**Tarefas**:
**A)** Transcreva o trecho sobre o painel desde "Por mirabolante que" até "fim mal enterrado.", inclusive, trocando "painel" por "mural".
**B)** Enumere tudo o que, segundo o trecho sobre o painel, praguejou contra a terra durante toda a noite.
**C)** Retome o trecho sobre o painel a partir do ponto em que termina.

Por mirabolante que pareça, ninguém parece ter estranhado muito que em determinada ocasião, ao sobrevir dos arrepios sobre o proémio outonal, tivesse aparecido sobre a estrutura do painel, como se óbolo fosse do cadeiral divino, um pesado pedação de ferro em bruto, resto de alfaia sem préstimo nem conserto, para lá lançado por algum gigante e com músculos de excepção, ninguém adivinhando quem, como ou com que subtérreo fim mal enterrado.
O fim em projecto oculto veio a descobrir-se no dia seguinte ao da matreirice do ferro lá encavalitado: como durante toda a noite praguejaram céus e infernos e nuvens e ventanias em coro afinado contra a terra, num fervor de despedaçar ovos aquém da postura, um dos raios previsíveis consumou o que os predadores da tradição tanto ambicionavam, rachando de alto a baixo o mosaico e num sopro o pulverizando.

**Material fornecido**:
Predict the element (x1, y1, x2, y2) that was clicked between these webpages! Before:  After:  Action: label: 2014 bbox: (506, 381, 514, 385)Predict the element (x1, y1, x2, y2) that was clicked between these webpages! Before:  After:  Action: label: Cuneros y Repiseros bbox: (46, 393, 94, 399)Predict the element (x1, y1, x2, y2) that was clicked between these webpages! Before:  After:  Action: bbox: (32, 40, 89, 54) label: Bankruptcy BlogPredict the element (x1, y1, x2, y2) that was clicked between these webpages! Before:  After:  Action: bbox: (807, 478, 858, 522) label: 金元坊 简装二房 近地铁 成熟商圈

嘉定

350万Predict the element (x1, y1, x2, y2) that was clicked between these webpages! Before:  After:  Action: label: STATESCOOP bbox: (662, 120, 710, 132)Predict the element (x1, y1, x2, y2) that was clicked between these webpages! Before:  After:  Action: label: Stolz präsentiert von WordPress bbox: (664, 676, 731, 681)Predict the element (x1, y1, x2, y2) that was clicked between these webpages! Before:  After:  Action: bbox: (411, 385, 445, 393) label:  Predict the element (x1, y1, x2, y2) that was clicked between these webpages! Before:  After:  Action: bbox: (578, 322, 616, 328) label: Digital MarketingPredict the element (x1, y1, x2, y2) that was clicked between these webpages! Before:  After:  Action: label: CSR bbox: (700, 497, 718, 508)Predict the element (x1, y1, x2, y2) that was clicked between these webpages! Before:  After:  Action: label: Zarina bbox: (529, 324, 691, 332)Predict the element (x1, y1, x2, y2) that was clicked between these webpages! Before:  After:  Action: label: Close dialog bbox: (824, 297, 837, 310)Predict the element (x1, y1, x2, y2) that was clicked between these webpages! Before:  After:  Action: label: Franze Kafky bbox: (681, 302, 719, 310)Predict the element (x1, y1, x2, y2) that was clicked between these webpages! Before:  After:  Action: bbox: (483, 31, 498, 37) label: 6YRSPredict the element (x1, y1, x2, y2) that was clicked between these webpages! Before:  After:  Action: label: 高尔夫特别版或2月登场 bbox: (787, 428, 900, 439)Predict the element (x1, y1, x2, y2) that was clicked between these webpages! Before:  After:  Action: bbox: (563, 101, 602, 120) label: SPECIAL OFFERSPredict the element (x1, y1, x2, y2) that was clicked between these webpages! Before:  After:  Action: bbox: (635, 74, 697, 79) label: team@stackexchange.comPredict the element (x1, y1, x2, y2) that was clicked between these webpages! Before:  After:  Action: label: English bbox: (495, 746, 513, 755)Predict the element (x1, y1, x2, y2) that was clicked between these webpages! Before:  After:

**Respostas**:
**A)**
Por mirabolante que pareça, ninguém parece ter estranhado muito que em determinada ocasião, ao sobrevir dos arrepios sobre o proémio outonal, tivesse aparecido sobre a estrutura do mural, como se óbolo fosse do cadeiral divino, um pesado pedação de ferro em bruto, resto de alfaia sem préstimo nem conserto, para lá lançado por algum gigante e com músculos de excepção, ninguém adivinhando quem, como ou com que subtérreo fim mal enterrado.

**B)** céus, infernos, nuvens, ventanias

**C)**
Mas já se encontram graciosas miniaturas do painel à venda, em xisto e com a frase completa, a preços módicos. Tanto no tasco, como na igreja.

(Guiães, 27-09-2007)

segunda-feira, 1 de outubro de 2007

SERIAM TÃO-SÓ UNS DEZ MENINOS AOS SALTOS MUITO LADINOS

É este andar assim, em deambulações, erradio, que lhe turva os pensamentos e o perturba. Ou será essa perturbação, pelo contrário, que o obriga a andar de tal modo? O useiro dilema do cão em corrida atrás da cauda. Mas se assim não andasse, perturbado embora, de que outra maneira andaria? E se não o perturbasse andar como anda, que outro desgaste daria ele aos neurónios relativos a perturbações interpostas por andar não importa como? De roda, de gatas, às arrecuas, aos pulos, à marrada, que diferença tonitruante viria a fazer do magote em marcha acelerada a caminho do emprego e ainda para cá do sol trescorado, ou nos delírios da bola sem um cêntimo na algibeira, ou de joelhos na missa dominical, ou pelas estradas fora e de rastos onde o comércio de milagres dita leis e se faz hipotecar o reconforto?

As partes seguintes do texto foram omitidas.